Most online marketers have to contend with bounced email notifications from time to time. And bounced messages are marked “undeliverable” for a variety of reasons. Bounce rates vary and generally range from less than 0.4% (great) to 1.5% or more (critical), according to Klaviyo. However, specific lists may have even higher rates. Frequent email bounces don’t only reduce the effectiveness of marketing campaigns, they may eventually prevent messages from reaching their intended recipients.

Bounce Types

There are two types of bounces—soft and hard, and each can have a different effect on various email marketing metrics.

Soft Bounces

Soft bounces won’t normally have a negative impact on marketing efforts, at least in the long run. They happen as a result of temporary problems, such as full inboxes and other technical difficulties (e.g., too much traffic going to email servers). But email servers will deliver the affected messages eventually, after the problem gets fixed. That said, you need to restrain yourself from removing a subscriber from your list because of an occasional soft bounce.

Hard Bounces

While soft bounces are generally harmless and shouldn’t worry you, hard bounces can bring about serious problems.
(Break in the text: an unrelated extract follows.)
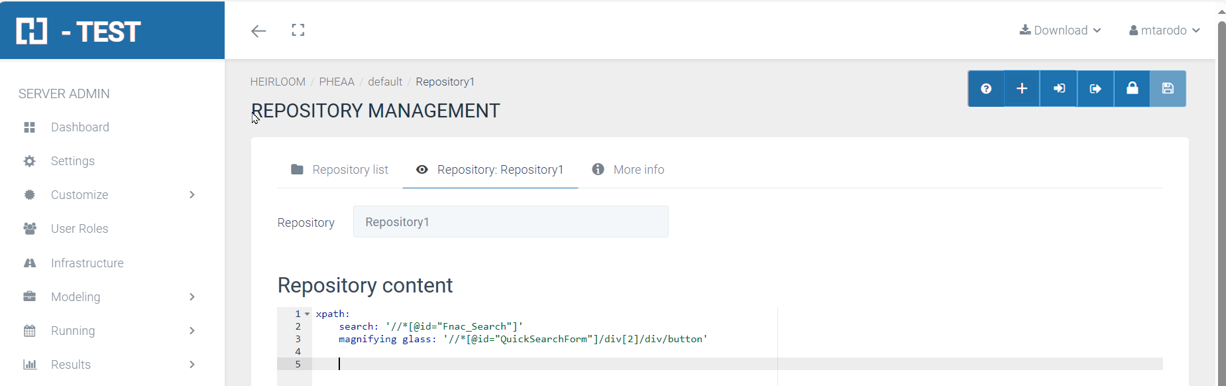Save repository with floppy disk icon
1226x386 pixels.
1168,89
A hard bounce occurs when the email account is completely unreachable. The user could’ve blocked you from reaching it. The account may be defunct or no longer in use. The address could have been temporary and have been discarded shortly after the signup process it was used for has been completed. Or the address may have never existed, which can happen if its owner misspelled it while signing up to your page.

Improving email marketing with Email Verification

How to Reduce Email Bounce Rates: 4 Ways

There are plenty of ways to lower your bounce rates, we named at least four below with accompanying explanations. But first, let’s try to understand what an ideal bounce rate could be.

Know What’s a Good or Bad Number

While email bounce rates vary from company to company or one industry to another, you can gauge if yours is acceptable or not by comparing them with these numbers:

  • If your bounce rate is higher than 1.5% or more, you may have a serious problem with retaining readers’ attention or they send your messages straight to the spam or junk folder.
  • If it lies between 0.8% and 1.5%, your campaign is performing poorly and you need to act at once to make improvements.
  • If it is somewhere around 0.4% and 0.8%, you’re in a good place, as that is how most email marketing campaigns perform on average.
  • If your bounce rate lies below 0.4%, you’ve nailed it. This number is considered excellent in digital marketing.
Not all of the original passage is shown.